**Work required**: Reproduce all entries precisely as they are written.

Items listed in a dataset
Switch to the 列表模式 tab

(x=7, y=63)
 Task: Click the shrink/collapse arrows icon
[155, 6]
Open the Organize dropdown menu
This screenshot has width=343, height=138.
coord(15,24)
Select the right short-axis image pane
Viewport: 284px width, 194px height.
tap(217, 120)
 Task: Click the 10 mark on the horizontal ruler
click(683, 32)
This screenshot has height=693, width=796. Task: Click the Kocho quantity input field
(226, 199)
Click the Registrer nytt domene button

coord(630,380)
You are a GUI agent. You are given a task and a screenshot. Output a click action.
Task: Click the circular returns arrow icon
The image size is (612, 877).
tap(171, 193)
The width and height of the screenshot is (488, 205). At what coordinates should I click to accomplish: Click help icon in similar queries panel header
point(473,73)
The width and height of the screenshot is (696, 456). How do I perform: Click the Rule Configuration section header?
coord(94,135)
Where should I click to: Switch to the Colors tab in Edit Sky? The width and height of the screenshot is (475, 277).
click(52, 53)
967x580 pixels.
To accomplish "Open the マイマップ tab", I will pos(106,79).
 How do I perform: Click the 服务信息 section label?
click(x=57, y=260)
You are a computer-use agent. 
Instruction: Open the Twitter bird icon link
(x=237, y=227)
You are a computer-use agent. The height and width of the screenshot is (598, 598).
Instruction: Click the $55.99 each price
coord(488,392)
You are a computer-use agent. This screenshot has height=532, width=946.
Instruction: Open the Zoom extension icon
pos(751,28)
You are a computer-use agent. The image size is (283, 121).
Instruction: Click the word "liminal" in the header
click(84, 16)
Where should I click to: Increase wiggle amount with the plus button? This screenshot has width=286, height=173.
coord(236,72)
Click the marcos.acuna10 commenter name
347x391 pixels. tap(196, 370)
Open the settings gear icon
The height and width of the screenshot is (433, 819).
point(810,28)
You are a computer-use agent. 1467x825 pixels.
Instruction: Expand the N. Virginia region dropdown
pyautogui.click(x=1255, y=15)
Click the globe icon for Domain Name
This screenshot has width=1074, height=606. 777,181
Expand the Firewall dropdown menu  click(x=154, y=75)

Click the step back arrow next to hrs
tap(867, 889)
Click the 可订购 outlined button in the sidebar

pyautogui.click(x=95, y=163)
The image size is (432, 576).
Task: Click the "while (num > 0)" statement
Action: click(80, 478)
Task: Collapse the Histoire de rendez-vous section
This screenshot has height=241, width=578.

**Exercise output**:
Switch to the 列表模式 tab

(x=7, y=63)
 Task: Click the shrink/collapse arrows icon
[155, 6]
Open the Organize dropdown menu
This screenshot has width=343, height=138.
coord(15,24)
Select the right short-axis image pane
Viewport: 284px width, 194px height.
tap(217, 120)
 Task: Click the 10 mark on the horizontal ruler
click(683, 32)
This screenshot has height=693, width=796. Task: Click the Kocho quantity input field
(226, 199)
Click the Registrer nytt domene button

coord(630,380)
You are a GUI agent. You are given a task and a screenshot. Output a click action.
Task: Click the circular returns arrow icon
The image size is (612, 877).
tap(171, 193)
The width and height of the screenshot is (488, 205). At what coordinates should I click to accomplish: Click help icon in similar queries panel header
point(473,73)
The width and height of the screenshot is (696, 456). How do I perform: Click the Rule Configuration section header?
coord(94,135)
Where should I click to: Switch to the Colors tab in Edit Sky? The width and height of the screenshot is (475, 277).
click(52, 53)
967x580 pixels.
To accomplish "Open the マイマップ tab", I will pos(106,79).
 How do I perform: Click the 服务信息 section label?
click(x=57, y=260)
You are a computer-use agent. 
Instruction: Open the Twitter bird icon link
(x=237, y=227)
You are a computer-use agent. The height and width of the screenshot is (598, 598).
Instruction: Click the $55.99 each price
coord(488,392)
You are a computer-use agent. This screenshot has height=532, width=946.
Instruction: Open the Zoom extension icon
pos(751,28)
You are a computer-use agent. The image size is (283, 121).
Instruction: Click the word "liminal" in the header
click(84, 16)
Where should I click to: Increase wiggle amount with the plus button? This screenshot has width=286, height=173.
coord(236,72)
Click the marcos.acuna10 commenter name
347x391 pixels. tap(196, 370)
Open the settings gear icon
The height and width of the screenshot is (433, 819).
point(810,28)
You are a computer-use agent. 1467x825 pixels.
Instruction: Expand the N. Virginia region dropdown
pyautogui.click(x=1255, y=15)
Click the globe icon for Domain Name
This screenshot has width=1074, height=606. 777,181
Expand the Firewall dropdown menu  click(x=154, y=75)

Click the step back arrow next to hrs
tap(867, 889)
Click the 可订购 outlined button in the sidebar

pyautogui.click(x=95, y=163)
The image size is (432, 576).
Task: Click the "while (num > 0)" statement
Action: click(80, 478)
Task: Collapse the Histoire de rendez-vous section
This screenshot has height=241, width=578.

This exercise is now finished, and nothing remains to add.